Colistimethate sodium aerosol (Promixin; Colomycin Injection) is used to treat pulmonary infections, especially in cystic fibrosis. In the UK, the recommended adult dose is 1–2 million units (80–160 mg) nebulised colistimethate twice daily.

Mechanism of action

Colistin is a polycationic peptide and has both hydrophilic and lipophilic moieties. These cationic regions interact with the bacterial outer membrane, by displacing magnesium and calcium bacterial counter ions in the lipopolysaccharide. Hydrophobic/hydrophilic regions interact with the cytoplasmic membrane just like a detergent, solubilizing the membrane in an aqueous environment. This effect is bactericidal even in an isosmolar environment.

Antibacterial spectrum

Colistin has been effective in treating infections caused by Pseudomonas, Escherichia, and Klebsiella species. The following represents MIC susceptibility data for a few medically significant microorganisms.

For example, colistin in combination with other drugs are used to attack P. aeruginosa biofilm infection in lungs of CF patients. Biofilms have a low oxygen environment below the surface where bacteria are metabolically inactive and colistin is highly effective in this environment. However, P. aeruginosa reside in the top layers of the biofilm, where they remain metabolically active. This is because surviving tolerant cells migrate to the top of the biofilm via pili motility and form new aggregates via quorum sensing.

Resistance

Resistance to colistin is rare, but has been described. As of 2017, no agreement exists about how to look for colistin resistance. The fr:Société Française de Microbiologie uses a cut-off of 2 mg/l, whereas the British Society for Antimicrobial Chemotherapy sets a cutoff of 4 mg/l or less as sensitive, and 8 mg/ml or more as resistant. No standards for measuring colistin sensitivity are given in the US.

**Data extract:**
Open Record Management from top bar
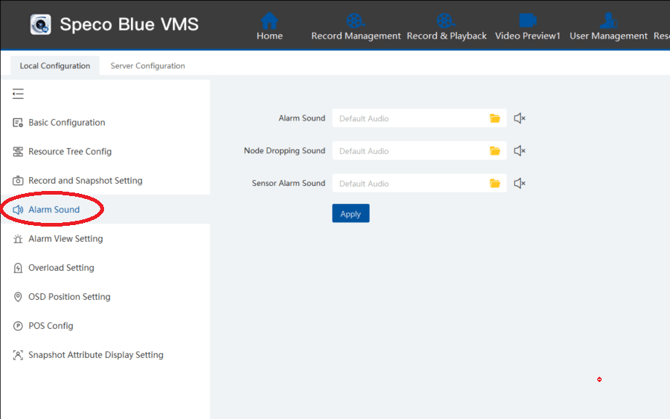The image size is (670, 419). point(355,25)
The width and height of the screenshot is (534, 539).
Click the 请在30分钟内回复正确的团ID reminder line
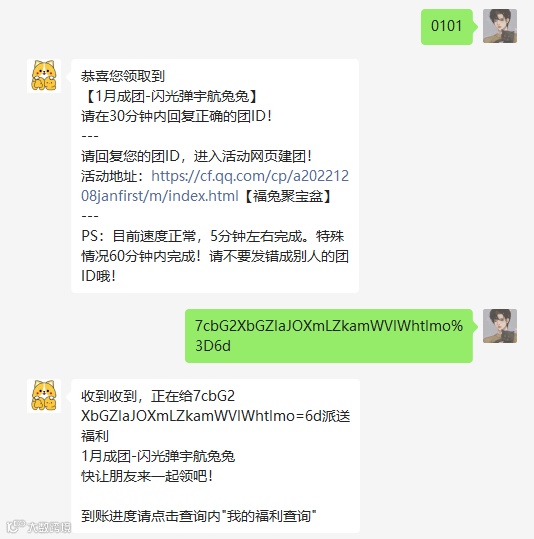[177, 116]

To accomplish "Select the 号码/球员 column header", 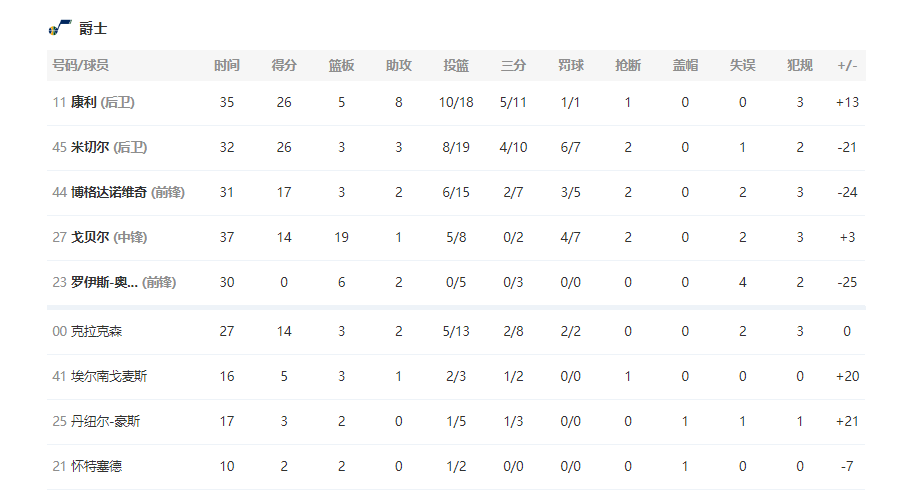I will pyautogui.click(x=81, y=65).
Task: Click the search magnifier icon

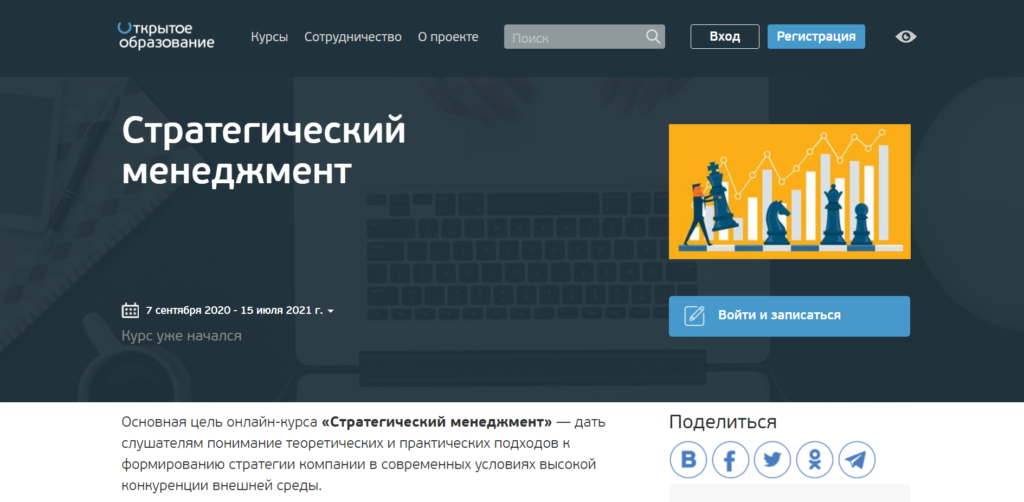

**What to do:**
a - In the colistin text, what cut-off does the Société Française de Microbiologie use for colistin resistance?
b - Reproduce the part of the colistin text between "Mechanism of action" and "medically significant microorganisms.", inclusive.

**Responses:**
a - 2 mg/l

b -
Mechanism of action

Colistin is a polycationic peptide and has both hydrophilic and lipophilic moieties. These cationic regions interact with the bacterial outer membrane, by displacing magnesium and calcium bacterial counter ions in the lipopolysaccharide. Hydrophobic/hydrophilic regions interact with the cytoplasmic membrane just like a detergent, solubilizing the membrane in an aqueous environment. This effect is bactericidal even in an isosmolar environment.

Antibacterial spectrum

Colistin has been effective in treating infections caused by Pseudomonas, Escherichia, and Klebsiella species. The following represents MIC susceptibility data for a few medically significant microorganisms.